A Texas megachurch pastor with a reputation for demeaning LGBTQ people was scheduled to deliver the sermon at a private religious service this morning at St. John’s Episcopal Church as part of Donald Trump‘s inauguration, CNN confirmed.
— Dr. Robert Jeffress (@robertjeffress) January 20, 2017
Pastor Robert Jeffries, a Southern Baptist who campaigned for Trump and is a member of his evangelical advisory board, leads First Baptist Church in Dallas and has blamed gays for paving the way for the Antichrist.
“What is happening is that we are becoming desensitized to the persecution of Christians just not globally, but also in our Country. The fact is that we are being told that Christians who refuse to serve a wedding cake to a gay couple, that they are extremists, its OK to take their livelihood and shut down their business,” Jeffress said on a Christian talk show promoting his book Countdown to the Apocalypse: Why ISIS and Ebola Are Only the Beginning in 2015. “I believe that we are getting desensitized to that, which will pave the way for that future world dictator, the Antichrist, to persecute and martyr Christians without any repercussions what-so-ever.”
Right Wing Watch notes that gays are a frequent scapegoat in Jeffries’ sermons:
No fan of the gay community, Jeffress believes that gays and lesbians are “perverse” people who are either pedophiles or likely to abuse children in the future; compared homosexuality to bestiality and called it “a miserable lifestyle”; accused gay people of using “brainwashing techniques” to have homosexuality “crammed down our throats”; said that gay people “are engaged in the most detestable, unclean, abominable acts you can imagine”; predicted that the gay rights movement “will pave the way for that future world dictator, the Antichrist”; and labeled homosexuality a “filthy practice” that will lead to the “implosion of our country.”
Jeffries’ inclusion in the inaugural events is troubling to LGBTQ advocates, who worry about the message it sends for the incoming president to endorse Jeffries views.
“The inauguration and the people invited to pray at the inauguration speak to the values and the agenda of the incoming president,” Ross Murray, director of programs for GLAAD, told CNN. “Jeffress’ anti-LGBTQ message is now going to be tied to this administration and its policies.”
But Jeffries hasn’t just maligned the LGBTQ community. He has also been criticized for insulting Muslims, Jews, Catholics, and Mormons, often portraying the adherents of other faiths and sects of Christianity as “evil” or inspired by Satan.

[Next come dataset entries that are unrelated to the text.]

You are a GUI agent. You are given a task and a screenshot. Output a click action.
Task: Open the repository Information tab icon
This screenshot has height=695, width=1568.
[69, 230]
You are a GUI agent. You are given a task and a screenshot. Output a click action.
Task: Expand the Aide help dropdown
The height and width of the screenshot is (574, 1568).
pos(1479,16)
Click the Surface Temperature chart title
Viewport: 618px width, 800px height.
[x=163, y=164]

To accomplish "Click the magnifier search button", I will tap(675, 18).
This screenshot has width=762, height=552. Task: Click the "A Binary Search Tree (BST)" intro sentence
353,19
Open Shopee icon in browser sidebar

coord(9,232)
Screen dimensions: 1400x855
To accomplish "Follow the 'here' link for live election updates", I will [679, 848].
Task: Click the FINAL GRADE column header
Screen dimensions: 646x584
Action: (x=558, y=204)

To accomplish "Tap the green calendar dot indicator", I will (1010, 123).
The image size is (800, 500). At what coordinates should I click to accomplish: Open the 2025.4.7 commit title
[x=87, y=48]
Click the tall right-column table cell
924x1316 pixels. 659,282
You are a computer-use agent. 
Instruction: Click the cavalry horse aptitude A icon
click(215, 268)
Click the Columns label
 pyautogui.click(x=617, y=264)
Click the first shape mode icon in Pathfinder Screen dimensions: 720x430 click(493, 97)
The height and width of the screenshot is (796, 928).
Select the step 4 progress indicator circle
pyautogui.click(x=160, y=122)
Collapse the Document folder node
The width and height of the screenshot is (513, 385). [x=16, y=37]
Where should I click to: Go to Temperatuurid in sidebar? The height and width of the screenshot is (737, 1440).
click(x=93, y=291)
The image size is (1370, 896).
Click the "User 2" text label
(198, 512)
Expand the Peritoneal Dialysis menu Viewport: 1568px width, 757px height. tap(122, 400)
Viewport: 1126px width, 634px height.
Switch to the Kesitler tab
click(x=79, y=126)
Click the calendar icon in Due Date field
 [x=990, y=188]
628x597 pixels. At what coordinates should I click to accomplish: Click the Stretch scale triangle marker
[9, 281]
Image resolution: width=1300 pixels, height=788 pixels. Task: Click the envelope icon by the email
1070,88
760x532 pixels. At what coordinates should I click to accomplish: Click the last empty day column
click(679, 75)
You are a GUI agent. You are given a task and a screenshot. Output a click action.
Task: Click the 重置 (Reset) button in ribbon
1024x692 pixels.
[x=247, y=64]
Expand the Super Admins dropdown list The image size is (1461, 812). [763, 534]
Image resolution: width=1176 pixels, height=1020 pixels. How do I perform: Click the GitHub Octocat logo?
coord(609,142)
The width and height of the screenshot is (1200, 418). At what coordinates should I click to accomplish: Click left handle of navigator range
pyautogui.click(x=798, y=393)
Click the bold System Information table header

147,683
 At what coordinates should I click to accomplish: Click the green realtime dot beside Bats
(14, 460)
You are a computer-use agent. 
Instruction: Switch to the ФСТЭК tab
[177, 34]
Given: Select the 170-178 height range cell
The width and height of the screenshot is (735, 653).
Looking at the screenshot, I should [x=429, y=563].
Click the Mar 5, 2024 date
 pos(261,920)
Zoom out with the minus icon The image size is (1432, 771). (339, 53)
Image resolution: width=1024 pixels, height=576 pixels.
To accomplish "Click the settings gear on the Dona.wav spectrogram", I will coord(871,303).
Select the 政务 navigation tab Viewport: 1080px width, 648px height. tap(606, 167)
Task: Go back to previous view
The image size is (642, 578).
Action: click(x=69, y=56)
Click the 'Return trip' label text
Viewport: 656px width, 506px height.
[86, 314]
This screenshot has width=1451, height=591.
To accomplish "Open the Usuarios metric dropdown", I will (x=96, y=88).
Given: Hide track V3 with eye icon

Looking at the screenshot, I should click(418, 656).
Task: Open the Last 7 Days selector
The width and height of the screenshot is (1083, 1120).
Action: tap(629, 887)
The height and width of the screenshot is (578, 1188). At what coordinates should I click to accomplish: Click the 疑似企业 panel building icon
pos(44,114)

But an official involved in the planning of Trump’s inauguration told CNN that characterizations of the religious leader as divisive are wrong: “Pastor Jeffress is a unifying figure representing a diverse spectrum of Americans. Any attempt to vilify this religious leader is deeply disappointing and misplaced.”
According to Rev. Luis León, rector of St. John’s Episcopal, a host of other right-wing evangelicals were scheduled to be in attendance, including Liberty University’s Jerry Falwall, Jr., Focus on the Family’s James Dobson, and televangelist James Robison.
The inauguration morning service is a longstanding tradition for incoming presidents, with only Richard Nixon bowing out since Franklin Roosevelt. Despite the guest list for Trump’s inaugural service, St. John’s has a reputation for being accepting of the LGBTQ community and people of other faiths.